The eBook ‘s information content exists as digital information, possibly a PDF or mobi format mediated on a digital reader, be it a laptop or tablet computer. Instead of rotogravure processed photographs, modern medical texts feature very high-resolution digital images of the human body.

Source: Creation Production, Distribution and their technologies:

Medical textbooks are a high overhead production. They are written by authorities in the field of medicine and medical education, usually physicians or physician educators.

Publication of medical textbooks “Require high costs of investment in technology and the levels of investment required to secure large adoptions in the schoolbook and college textbook markets” (Thompson, Books in the Digital Age p.60).

In mid century physical books were distributed and book distribution was a whole facet of the print trade. Now books are distributed online and anyone with a connection can download the digital equivalent of a textbook if they have a live data connection.

The audience for medical textbooks is medical students. This is a very small niche market compared to say a publisher of romance novels or celebrity biographies. They are young adults who have committed to going to med school after getting a bachelors degree in a pre-med field. They are professionals in training and have a high aptitude for technology. In the mid century they would have a level of research knowledge of a college graduate.
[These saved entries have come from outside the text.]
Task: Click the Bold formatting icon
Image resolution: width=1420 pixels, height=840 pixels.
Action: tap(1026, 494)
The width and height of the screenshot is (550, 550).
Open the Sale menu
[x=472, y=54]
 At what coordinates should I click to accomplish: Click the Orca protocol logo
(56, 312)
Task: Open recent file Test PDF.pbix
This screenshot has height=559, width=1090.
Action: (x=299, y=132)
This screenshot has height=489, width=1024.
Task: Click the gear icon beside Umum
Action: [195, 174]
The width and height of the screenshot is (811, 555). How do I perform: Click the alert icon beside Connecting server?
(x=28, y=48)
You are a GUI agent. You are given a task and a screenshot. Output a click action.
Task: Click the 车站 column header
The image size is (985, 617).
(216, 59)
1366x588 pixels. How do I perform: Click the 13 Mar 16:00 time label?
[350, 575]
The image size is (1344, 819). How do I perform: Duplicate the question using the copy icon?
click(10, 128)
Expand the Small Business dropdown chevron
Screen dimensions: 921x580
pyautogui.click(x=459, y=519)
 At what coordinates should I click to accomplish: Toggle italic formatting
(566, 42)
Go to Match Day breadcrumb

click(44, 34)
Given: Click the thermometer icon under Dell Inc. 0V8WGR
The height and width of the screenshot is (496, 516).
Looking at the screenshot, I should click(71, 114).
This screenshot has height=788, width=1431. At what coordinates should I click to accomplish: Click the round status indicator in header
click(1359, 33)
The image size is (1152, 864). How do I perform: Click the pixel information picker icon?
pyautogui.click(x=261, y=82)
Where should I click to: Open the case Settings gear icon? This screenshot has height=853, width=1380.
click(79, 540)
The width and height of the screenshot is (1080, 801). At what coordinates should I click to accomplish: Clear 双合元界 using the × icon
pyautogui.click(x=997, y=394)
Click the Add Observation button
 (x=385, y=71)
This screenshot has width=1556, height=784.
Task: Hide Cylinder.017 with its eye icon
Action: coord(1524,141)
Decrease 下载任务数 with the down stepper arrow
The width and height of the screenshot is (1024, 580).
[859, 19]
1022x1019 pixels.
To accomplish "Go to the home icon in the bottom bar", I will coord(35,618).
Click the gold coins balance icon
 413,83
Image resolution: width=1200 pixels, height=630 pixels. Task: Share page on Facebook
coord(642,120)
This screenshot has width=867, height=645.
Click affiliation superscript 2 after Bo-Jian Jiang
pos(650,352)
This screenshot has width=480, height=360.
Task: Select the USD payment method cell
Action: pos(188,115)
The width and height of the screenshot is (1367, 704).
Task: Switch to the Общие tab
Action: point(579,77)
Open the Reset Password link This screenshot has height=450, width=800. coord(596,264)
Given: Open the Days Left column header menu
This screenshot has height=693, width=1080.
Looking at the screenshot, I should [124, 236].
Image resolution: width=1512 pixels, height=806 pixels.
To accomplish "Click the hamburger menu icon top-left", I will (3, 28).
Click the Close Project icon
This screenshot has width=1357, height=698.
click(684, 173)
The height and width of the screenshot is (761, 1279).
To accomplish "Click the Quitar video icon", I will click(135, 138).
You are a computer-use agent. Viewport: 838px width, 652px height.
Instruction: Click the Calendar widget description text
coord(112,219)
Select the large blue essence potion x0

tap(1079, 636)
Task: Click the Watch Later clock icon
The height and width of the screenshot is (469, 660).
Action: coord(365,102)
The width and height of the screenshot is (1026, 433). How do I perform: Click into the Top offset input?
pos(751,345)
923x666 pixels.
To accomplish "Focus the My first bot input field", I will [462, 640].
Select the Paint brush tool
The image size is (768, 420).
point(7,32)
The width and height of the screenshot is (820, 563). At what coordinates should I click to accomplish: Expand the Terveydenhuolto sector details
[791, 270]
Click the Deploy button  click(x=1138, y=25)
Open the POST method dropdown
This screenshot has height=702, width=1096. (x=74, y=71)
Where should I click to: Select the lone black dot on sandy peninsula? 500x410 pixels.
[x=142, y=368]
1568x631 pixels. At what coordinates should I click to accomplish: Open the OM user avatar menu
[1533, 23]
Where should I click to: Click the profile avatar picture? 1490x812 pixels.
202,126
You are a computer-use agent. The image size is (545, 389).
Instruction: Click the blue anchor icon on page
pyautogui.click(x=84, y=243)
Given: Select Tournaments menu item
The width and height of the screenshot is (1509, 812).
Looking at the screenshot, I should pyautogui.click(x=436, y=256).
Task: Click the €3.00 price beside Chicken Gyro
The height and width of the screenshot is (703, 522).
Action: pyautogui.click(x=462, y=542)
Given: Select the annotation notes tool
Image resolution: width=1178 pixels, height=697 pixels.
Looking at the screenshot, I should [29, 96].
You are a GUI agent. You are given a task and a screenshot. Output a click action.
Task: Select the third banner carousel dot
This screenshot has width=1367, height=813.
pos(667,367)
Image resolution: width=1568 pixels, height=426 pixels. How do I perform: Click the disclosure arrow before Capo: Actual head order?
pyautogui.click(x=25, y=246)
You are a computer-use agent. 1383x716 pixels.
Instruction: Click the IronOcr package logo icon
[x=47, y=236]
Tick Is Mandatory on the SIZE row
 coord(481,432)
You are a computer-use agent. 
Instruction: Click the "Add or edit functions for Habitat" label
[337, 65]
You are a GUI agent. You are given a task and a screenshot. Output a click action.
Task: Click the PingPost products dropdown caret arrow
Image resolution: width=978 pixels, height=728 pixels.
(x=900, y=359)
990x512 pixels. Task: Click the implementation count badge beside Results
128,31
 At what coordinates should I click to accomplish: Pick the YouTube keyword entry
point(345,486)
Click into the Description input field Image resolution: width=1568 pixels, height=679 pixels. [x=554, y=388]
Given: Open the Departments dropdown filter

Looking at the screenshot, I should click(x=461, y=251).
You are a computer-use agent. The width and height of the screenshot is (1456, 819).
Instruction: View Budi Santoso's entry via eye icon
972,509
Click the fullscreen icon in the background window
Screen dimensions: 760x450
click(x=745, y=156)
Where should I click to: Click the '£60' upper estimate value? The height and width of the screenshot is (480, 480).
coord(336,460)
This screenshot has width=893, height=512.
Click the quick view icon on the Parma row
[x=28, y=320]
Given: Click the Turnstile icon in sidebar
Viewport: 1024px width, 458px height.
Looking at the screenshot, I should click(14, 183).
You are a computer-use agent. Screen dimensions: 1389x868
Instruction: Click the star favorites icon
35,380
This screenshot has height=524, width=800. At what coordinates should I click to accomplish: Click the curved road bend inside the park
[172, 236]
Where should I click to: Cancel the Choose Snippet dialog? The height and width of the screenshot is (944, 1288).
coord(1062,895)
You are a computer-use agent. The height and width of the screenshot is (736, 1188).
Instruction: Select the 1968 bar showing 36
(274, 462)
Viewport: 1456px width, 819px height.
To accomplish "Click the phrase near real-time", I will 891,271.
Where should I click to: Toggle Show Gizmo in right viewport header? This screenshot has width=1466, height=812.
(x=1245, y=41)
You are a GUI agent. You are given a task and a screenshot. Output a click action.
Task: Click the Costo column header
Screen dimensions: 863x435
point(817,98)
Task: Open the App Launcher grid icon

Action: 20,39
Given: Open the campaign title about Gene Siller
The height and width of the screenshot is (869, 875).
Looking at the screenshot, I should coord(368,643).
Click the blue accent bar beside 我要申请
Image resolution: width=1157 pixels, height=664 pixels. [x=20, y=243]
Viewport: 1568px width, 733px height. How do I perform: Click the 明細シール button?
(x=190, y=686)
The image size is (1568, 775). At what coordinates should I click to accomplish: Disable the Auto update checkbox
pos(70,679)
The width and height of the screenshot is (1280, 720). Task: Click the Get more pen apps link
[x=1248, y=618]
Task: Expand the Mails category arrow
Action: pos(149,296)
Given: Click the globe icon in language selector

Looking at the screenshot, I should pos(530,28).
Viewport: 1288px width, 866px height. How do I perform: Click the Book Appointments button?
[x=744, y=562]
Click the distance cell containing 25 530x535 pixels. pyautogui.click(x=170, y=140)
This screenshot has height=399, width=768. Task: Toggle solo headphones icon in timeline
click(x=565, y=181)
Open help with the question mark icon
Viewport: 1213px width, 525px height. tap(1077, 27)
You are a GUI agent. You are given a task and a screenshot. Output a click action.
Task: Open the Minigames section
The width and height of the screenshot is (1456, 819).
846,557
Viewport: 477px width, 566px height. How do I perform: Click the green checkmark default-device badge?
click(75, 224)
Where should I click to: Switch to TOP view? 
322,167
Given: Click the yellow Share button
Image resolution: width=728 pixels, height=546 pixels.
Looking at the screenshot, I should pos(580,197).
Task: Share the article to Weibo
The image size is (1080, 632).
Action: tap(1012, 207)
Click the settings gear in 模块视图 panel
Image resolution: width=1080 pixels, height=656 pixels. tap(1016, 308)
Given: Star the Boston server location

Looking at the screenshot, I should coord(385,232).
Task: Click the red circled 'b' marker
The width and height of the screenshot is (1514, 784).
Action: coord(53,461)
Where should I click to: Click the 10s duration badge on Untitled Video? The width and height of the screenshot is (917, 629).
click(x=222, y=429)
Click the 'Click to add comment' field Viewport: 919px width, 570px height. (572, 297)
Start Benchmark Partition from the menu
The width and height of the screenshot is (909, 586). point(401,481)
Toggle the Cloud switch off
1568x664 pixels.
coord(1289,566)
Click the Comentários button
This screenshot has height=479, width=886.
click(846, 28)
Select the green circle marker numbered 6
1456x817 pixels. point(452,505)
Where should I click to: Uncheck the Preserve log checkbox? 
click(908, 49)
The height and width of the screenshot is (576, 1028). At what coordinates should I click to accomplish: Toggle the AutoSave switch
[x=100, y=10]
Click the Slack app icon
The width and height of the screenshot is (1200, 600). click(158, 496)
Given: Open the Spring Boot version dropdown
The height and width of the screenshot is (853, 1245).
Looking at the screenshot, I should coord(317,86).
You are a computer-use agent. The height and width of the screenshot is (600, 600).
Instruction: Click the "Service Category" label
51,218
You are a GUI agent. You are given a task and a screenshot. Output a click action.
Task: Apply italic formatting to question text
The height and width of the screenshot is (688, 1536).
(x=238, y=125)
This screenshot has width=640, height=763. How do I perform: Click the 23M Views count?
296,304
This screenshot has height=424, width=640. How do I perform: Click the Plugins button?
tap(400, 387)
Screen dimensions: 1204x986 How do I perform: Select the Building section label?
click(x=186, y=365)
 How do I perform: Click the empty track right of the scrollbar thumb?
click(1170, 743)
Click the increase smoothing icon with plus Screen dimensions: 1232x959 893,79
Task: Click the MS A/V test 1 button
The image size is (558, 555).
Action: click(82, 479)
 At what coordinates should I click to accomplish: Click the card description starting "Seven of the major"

Currently they would be adept at handling a laptop or tablet computer capable of rendering ePublications readable by humans.

Location and acquisition: Medical textbooks were not generally sold through normal trade retail and are not subject to whims of the market like retail booksellers. However there has been consolidation in textbook publishing just as there has been with mainstream trade publishing. Pearson and Thompson are both huge publishers focused on textbooks and were mentioned in Thompson’s Books in the Digital Age. (p.55) These two book publishers along with scholarly journal publisher Elsevier (now part of Reed Elsevier) are the three largest publishers in the entire industry (p.58) and Pearson is listed as the number one most consolidated publishing group in 2002 (P.59) In the field of educational and professional publishing, the trend toward consolidation has imitated that of general trade publishing where three out of the top five educational publishers are large international corporations. Some medical textbook publishers are university publishers and are nonprofit businesses and therefore are immune to market forces. (p.61)

Textbooks are generally available at college bookstores on campus (an educational institution per slide 6 in “The Changing Information Landscape”) or adjacent to campus.

There has been somewhat of a race for publishers to try to squeeze profitability out of the textbook market. An old favorite among students is new editions, which make earlier editions obsolete and therefore no longer available as used books. Textbook sellers have seemed to escape the consolidation of general booksellers

Information Mediator work: In this case a librarian in a medical school library would be an example of an information mediator in the midcentury model of medical textbooks.

Medical students are expected to purchase their textbooks, but there are many who might rely on their medical library, especially for reserve copies, which could be rare or very costly books.

Knowledge and skills for information mediation: Medical librarians. They seem to be mostly librarians and specialized ones in medical libraries, I have only met one who was professionally trained and certified in the medical field, a nurse who was studying to be a librarian and transitioning entirely to library science, otherwise staff at the medical library where I work are entirely specialized librarians with many decades of experience in library work and medical libraries in particular. Medical librarians I have worked with have great search techniques mastered in the realm of querying databases such as Web of Science and

Web of Medicine as well as journal databases like PubMed.